Conflicts of Rights: Cases, Theories and Settlement Mechanisms

By Bi Xiaoqing

Liu Zuoxiang, Conflicts of Rights: Cases, Theories and Settlement Mechanisms, Beijing: Social Sciences Academic Press, 2014.

Taking “Chinese issues” as the starting point and relevant foreign theories, doctrines and practices as reference, this book firmly establishes the idea that legal issues are practical issues and the law science is a practical disciple of science. All legal issues, no matter how profound, including issues of jurisprudence and philosophy of law, come from legal practice and feed back into legal practice. As far as legal research is concerned, the best practical materials are cases, including legislative, judicial and law enforcement cases as well as a large number of issues of social practice that emerge in an endless stream.
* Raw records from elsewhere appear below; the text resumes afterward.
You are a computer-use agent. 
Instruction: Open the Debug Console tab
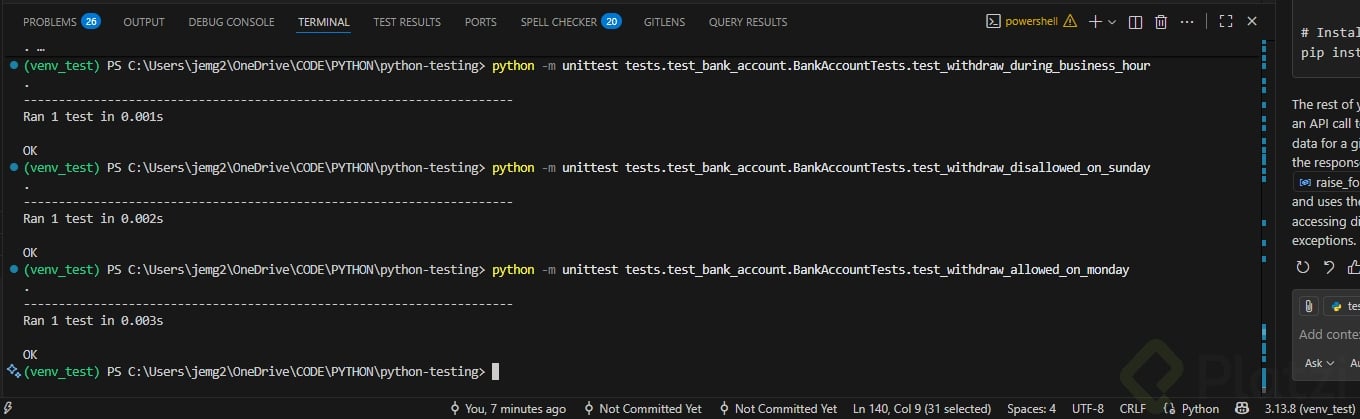pyautogui.click(x=231, y=21)
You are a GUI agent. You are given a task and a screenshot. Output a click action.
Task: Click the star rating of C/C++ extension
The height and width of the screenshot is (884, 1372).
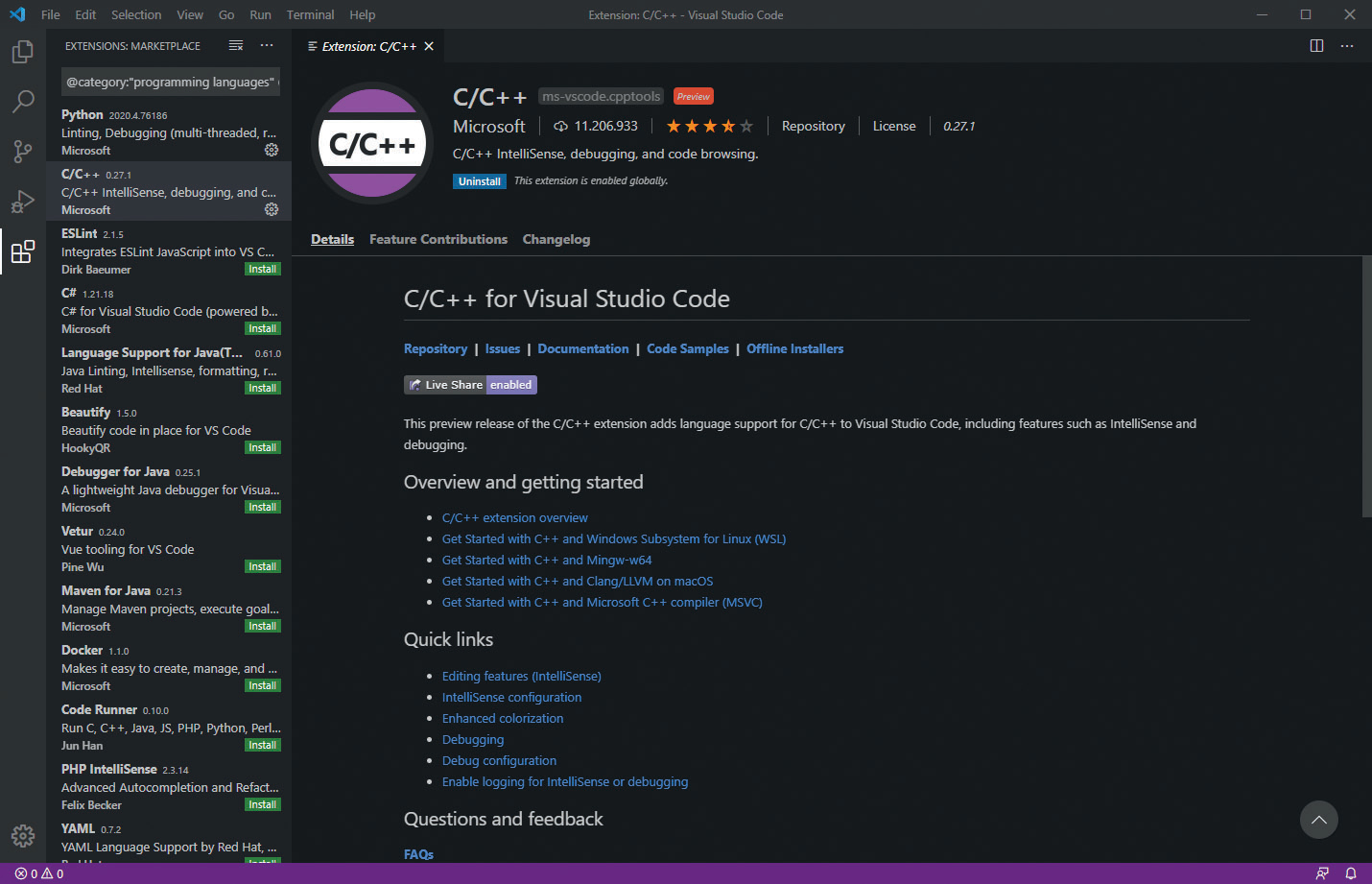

This book fully embodies the author’s belief that cases are representations of legal and social practices and the condensation of legal and social issues that are both universal and particular in nature. Based on the above idea, the author carries out bold experimentations on the methodology of legal research by basing all theoretical propositions on real cases and all the interpretation and analysis of theoretical propositions on the analysis of real cases. It is an attempt by the author at achieving a goal towards which he has made many years efforts, namely the transition of the objective and methodology of legal research. The author hopes that, through this effort and practice, he will be able to bring about a practice-oriented transition of the perspective and methodology of legal research in China, so as to ensure that researches on theoretical issues of law as well as on practical legal, political, and social issues are rooted in firm ground.